Lending people money can be a great business model. You get to charge interest just because you had the financial resources someone else needed for a transaction. Most people do their best to repay their debts, so you can count on regular payments from most borrowers.
Of course, lenders also take substantial risks by choosing to extend credit to other people. Those individuals might refuse to pay by defaulting on the loan. Lenders who secure the funds that they offer by attaching them to physical assets like vehicles or real estate have a bit more protection when borrowers don’t pay.

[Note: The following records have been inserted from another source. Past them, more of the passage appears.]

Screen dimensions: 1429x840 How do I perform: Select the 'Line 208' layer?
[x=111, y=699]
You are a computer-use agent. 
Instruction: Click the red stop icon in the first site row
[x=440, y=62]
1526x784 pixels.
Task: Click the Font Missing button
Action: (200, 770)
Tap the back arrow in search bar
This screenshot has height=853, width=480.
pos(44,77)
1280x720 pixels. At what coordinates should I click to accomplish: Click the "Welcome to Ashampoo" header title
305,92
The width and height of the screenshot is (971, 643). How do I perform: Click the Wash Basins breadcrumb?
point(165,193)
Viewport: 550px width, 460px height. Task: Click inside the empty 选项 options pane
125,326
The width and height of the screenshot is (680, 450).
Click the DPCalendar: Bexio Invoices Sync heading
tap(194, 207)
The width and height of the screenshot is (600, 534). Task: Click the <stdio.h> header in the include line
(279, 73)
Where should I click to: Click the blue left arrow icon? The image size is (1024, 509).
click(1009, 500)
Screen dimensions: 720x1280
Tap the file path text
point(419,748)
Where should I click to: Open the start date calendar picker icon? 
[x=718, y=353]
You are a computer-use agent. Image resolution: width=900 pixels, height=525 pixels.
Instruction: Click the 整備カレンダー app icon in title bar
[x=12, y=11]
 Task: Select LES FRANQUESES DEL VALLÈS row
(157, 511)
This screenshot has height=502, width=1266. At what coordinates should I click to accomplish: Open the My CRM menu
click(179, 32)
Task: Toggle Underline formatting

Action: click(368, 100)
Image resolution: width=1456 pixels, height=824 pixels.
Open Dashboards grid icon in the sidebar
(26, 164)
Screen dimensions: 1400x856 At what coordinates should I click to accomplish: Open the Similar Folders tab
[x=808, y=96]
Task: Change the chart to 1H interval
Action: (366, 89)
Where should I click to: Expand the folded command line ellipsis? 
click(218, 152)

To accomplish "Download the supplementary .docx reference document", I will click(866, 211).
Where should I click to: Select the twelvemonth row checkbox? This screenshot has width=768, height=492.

They can either reclaim the property or use its role as collateral to convince someone to repay a debt. Secured lenders can still take losses sometimes, especially if a borrower files for bankruptcy. However, the Supreme Court recently upheld the rights of secured lenders even in bankruptcy proceedings.
Repossession before a filing is not a violation of someone’s rights
The Supreme Court heard a case earlier this year involving the city of Chicago and people who have lost their vehicles because of unpaid tickets and fines. There were four separate vehicles that the city seized due to unpaid amounts owed by the vehicle owners.
Each of those owners then independently filed bankruptcy and demanded that the city return their vehicles. Initially, lower courts agreed that the city had to return the vehicles. However, the Supreme Court found that those with a security interest in collateral property do not violate the automatic stay in bankruptcy by repossessing the vehicle before someone files.
Understanding how bankruptcy law and court precedents may affect your rights as a lender can help you advocate for yourself when a borrower files for bankruptcy.